National Hospice Survey Results: For-Profit Status, Community Engagement, and Service

Author Affiliations
  • 1Department of Geriatrics and Palliative Medicine, Mount Sinai School of Medicine, New York, New York
  • 2Department of Epidemiology and Public Health, Yale University School of Medicine, New Haven, Connecticut
  • 3Department of Health Policy and Management, Johns Hopkins Bloomberg School of Public Health, Baltimore, Maryland
  • 4Geriatric Research, Education, and Clinical Center, James J. Peters VA Medical Center, Bronx, New York
  • 5John D. Thompson Hospice Institute for Education, Training, and Research, Inc, Branford, Connecticut
JAMA Intern Med. 2014;174(4):500-506. doi:10.1001/jamainternmed.2014.3

Importance  The impact of the substantial growth in for-profit hospices in the United States on quality and hospice access has been intensely debated, yet little is known about how for-profit and nonprofit hospices differ in activities beyond service delivery.

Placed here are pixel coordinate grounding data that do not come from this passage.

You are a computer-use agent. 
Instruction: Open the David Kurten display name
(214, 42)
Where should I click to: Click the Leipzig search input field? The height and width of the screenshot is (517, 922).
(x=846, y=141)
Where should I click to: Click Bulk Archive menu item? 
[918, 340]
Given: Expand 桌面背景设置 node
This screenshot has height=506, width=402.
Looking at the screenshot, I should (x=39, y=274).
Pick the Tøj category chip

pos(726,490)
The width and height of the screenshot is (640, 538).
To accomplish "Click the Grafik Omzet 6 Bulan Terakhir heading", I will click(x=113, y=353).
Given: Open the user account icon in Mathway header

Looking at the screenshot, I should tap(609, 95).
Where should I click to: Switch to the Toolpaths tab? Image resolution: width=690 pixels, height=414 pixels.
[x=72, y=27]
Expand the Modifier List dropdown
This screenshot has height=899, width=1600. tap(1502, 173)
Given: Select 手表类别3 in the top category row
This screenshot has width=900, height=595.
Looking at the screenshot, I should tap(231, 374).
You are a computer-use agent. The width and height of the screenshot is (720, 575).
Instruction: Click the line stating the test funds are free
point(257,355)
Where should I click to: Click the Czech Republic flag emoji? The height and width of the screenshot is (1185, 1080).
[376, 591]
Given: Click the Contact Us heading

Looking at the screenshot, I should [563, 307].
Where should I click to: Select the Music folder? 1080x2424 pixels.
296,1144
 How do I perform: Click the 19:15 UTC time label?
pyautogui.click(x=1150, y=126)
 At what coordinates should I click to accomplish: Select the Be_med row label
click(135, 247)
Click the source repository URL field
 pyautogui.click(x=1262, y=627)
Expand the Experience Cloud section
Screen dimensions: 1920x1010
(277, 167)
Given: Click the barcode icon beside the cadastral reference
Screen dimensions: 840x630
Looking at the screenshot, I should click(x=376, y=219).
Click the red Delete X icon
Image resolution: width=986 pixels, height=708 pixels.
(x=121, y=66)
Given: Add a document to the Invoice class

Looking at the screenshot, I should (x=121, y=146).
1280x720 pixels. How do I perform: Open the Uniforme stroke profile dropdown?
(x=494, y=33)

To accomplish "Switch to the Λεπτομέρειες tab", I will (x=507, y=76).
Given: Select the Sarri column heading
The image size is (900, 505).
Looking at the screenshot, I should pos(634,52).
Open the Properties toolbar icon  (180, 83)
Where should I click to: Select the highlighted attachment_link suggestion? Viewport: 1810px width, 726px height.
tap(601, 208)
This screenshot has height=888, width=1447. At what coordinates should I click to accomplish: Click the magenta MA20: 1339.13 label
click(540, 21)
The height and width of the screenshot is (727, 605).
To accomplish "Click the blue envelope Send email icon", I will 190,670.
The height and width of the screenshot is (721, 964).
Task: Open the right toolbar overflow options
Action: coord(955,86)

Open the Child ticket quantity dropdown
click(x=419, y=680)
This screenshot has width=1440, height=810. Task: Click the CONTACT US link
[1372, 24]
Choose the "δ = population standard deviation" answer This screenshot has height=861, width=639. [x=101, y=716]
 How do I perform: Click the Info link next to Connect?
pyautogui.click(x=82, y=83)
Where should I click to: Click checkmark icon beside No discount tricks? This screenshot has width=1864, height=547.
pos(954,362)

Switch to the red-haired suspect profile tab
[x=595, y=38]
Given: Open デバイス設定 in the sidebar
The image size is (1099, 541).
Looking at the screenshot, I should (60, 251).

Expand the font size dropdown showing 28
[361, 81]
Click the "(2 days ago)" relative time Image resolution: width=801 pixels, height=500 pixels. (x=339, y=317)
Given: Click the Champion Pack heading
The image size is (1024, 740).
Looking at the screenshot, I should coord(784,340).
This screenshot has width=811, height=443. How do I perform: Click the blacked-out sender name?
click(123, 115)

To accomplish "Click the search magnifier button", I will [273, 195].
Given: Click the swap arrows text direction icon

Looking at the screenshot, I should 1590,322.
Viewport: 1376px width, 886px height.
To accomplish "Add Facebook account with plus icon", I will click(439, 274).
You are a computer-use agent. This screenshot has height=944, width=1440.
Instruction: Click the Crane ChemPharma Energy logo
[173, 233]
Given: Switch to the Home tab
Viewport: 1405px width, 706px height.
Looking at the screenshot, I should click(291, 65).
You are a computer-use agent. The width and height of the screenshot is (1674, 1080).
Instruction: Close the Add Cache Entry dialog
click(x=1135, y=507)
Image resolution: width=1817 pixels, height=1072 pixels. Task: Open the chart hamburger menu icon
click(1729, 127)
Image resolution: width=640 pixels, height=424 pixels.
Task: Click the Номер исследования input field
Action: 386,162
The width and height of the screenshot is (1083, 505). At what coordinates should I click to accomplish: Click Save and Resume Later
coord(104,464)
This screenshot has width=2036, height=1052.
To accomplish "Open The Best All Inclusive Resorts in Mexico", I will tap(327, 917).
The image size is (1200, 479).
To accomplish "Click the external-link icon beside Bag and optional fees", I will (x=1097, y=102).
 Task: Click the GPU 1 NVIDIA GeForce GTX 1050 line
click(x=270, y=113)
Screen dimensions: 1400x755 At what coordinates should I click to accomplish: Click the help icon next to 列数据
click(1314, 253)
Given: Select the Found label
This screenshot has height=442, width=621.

Objective  To determine the association between hospice ownership and (1) provision of community benefits, (2) setting and timing of the hospice population served, and (3) community outreach.

Design, Setting, and Participants  Cross-sectional survey (the National Hospice Survey), conducted from September 2008 through November 2009, of a national random sample of 591 Medicare-certified hospices operating throughout the United States.

Exposures  For-profit or nonprofit hospice ownership.

Main Outcomes and Measures  Provision of community benefits; setting and timing of the hospice population served; and community outreach.

Results  A total of 591 hospices completed our survey (84% response rate). For-profit hospices were less likely than nonprofit hospices to provide community benefits including serving as training sites (55% vs 82%; adjusted relative risk [ARR], 0.67 [95% CI, 0.59-0.76]), conducting research (18% vs 23%; ARR, 0.67 [95% CI, 0.46-0.99]), and providing charity care (80% vs 82%; ARR, 0.88 [95% CI, 0.80-0.96]). For-profit compared with nonprofit hospices cared for a larger proportion of patients with longer expected hospice stays including those in nursing homes (30% vs 25%; P = .009). For-profit hospices were more likely to exceed Medicare’s aggregate annual cap (22% vs 4%; ARR, 3.66 [95% CI, 2.02-6.63]) and had a higher patient disenrollment rate (10% vs 6%; P < .001). For-profit were more likely than nonprofit hospices to engage in outreach to low-income communities (61% vs 46%; ARR, 1.23 [95% CI, 1.05-1.44]) and minority communities (59% vs 48%; ARR, 1.18 [95% CI, 1.02-1.38]) and less likely to partner with oncology centers (25% vs 33%; ARR, 0.59 [95% CI, 0.44-0.80]).

Conclusions and Relevance  Ownership-related differences are apparent among hospices in community benefits, population served, and community outreach. Although Medicare’s aggregate annual cap may curb the incentive to focus on long-stay hospice patients, additional regulatory measures such as public reporting of hospice disenrollment rates should be considered as the share of for-profit hospices in the United States continues to increase.